▶ **EXERCISE DETAILS**
If a line in the entries below holds the string "size", copy it.

++++ AVAILABLE DATA

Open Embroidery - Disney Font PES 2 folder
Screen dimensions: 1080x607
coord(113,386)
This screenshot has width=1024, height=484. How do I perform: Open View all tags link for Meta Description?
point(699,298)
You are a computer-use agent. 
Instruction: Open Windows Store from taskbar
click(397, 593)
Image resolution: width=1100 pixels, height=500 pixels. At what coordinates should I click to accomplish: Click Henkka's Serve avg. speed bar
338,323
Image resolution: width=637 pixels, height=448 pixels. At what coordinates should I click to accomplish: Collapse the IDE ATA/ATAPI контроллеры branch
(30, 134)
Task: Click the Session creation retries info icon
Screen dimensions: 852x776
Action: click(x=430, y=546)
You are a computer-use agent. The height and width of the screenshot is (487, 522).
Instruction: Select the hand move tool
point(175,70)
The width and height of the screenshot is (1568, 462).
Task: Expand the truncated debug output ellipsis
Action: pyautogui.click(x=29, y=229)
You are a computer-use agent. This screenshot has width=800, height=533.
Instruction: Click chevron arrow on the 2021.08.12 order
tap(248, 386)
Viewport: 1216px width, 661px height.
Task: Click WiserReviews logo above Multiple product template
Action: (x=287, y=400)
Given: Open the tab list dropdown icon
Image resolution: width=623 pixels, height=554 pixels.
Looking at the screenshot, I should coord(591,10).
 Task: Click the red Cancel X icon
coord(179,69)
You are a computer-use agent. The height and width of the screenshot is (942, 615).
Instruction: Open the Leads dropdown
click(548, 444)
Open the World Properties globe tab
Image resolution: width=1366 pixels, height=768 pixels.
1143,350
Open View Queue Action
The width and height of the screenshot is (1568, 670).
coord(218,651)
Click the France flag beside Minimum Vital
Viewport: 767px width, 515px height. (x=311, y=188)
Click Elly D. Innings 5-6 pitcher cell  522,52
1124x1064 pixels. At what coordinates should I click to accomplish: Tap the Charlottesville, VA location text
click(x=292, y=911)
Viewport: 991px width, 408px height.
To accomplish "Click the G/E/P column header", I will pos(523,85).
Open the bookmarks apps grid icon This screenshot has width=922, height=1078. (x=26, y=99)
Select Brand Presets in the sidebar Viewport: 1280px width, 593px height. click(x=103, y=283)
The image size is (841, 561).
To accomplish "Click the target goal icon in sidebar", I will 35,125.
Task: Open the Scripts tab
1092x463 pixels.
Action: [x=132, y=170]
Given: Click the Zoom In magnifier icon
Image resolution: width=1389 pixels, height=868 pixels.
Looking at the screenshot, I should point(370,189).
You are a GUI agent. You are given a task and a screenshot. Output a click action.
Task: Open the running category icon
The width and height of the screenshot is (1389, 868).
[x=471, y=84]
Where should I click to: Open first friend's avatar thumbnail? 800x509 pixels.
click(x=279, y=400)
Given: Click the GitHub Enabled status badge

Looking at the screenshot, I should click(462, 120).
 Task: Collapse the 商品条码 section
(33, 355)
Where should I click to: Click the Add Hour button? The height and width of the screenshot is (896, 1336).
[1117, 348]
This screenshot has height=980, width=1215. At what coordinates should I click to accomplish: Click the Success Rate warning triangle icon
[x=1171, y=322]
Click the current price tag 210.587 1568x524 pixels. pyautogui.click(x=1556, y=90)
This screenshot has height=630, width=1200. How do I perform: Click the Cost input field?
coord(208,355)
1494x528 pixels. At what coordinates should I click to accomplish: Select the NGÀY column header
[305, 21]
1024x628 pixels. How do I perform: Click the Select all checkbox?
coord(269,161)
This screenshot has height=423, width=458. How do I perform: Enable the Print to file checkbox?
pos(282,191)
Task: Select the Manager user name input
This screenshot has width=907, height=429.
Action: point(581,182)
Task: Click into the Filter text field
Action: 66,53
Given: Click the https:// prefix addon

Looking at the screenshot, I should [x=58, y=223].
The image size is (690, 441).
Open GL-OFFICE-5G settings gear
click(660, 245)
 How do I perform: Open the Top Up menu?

++++++++

▶ **WRITTEN RESPONSE**
The image size is (841, 561).
The image size is (690, 441).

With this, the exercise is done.